And in George’s representation on stage, Huruma has found a powerful advocate. His story is told with passion, of growing up relatively well off in a middle class Nairobi suburb, falling out of school and off the rails, turning to drink and drugs, then to violent crime, and spending time in a Nairobi prison before turning his life around. Huruma is in his heart; he rails against the community’s powerlessness in the face of abuses by the police and politicians. He now lives there by choice and works with street children.

The play was a one-man show, with Clifford Samuel playing George, telling us his life story a series of snippets, jumping backward and forward in time as someone might tell you about himself in conversation.

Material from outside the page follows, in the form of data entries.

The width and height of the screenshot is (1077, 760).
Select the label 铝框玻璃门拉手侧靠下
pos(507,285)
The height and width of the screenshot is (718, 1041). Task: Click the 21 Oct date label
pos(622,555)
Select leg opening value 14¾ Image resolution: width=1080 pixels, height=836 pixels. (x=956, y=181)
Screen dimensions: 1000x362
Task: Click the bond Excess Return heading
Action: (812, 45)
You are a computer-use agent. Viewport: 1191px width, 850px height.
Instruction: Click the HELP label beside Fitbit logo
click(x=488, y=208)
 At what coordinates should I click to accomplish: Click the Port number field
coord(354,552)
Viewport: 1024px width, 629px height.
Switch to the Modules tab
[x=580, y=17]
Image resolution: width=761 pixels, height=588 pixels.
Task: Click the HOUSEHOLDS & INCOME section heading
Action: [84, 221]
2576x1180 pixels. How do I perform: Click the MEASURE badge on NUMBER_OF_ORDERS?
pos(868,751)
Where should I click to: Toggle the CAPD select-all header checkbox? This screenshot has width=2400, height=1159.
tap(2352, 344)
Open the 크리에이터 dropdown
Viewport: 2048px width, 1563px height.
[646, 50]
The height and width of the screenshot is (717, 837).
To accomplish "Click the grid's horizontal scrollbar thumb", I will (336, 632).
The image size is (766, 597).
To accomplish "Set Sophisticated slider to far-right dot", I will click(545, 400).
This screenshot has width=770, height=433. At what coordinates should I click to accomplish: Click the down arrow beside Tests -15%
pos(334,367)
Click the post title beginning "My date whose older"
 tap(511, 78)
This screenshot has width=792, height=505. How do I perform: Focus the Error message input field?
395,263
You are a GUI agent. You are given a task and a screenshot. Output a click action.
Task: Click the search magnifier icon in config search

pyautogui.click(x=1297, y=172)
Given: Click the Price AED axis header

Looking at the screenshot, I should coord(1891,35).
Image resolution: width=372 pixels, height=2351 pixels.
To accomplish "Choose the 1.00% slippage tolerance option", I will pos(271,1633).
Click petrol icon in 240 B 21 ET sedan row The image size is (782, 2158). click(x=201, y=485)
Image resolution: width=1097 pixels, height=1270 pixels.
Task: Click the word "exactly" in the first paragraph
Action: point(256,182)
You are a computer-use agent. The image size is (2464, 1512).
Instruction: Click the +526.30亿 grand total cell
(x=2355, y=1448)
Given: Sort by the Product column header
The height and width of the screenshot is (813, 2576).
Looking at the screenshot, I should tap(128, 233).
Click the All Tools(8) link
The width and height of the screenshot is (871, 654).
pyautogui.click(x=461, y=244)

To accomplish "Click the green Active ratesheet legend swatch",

This kept the focus on George and Huruma, and saved the story from descent into a predictable narrative arc of descent and rebirth. Similarly, though the use of generic “African” music (of a kind that is rarely if ever listened to in any part of Africa that I know, still less in inner-city Nairobi) in the introduction and an early reference to “Nairobbery” led me to fear that the clichés were set to come thick and fast, I need not have worried. It was a real story of a real person in a real neighbourhood.

The performance we attended was followed by a Q&A session with Samuel, the play’s writer and director (Kevin Fegan and Kully Thiarai), and George Obama himself. The conversation focussed more on the play – the research, writing and production process – than on George and his life, which was a little disappointing. But it was great to hear from him directly, about how he feels about his representation on stage – very positive, although he had no direct input into the play – and that he finds it very disconcerting to watch someone else playing out scenes from his own life on stage. He certainly appeared to be rather shell-shocked by the experience.

In all, I was delightfully surprised by the play – a subtle and gripping portrayal of George Obama. Don’t watch it because of his half brother; watch it for George in his own right. You won’t be disappointed.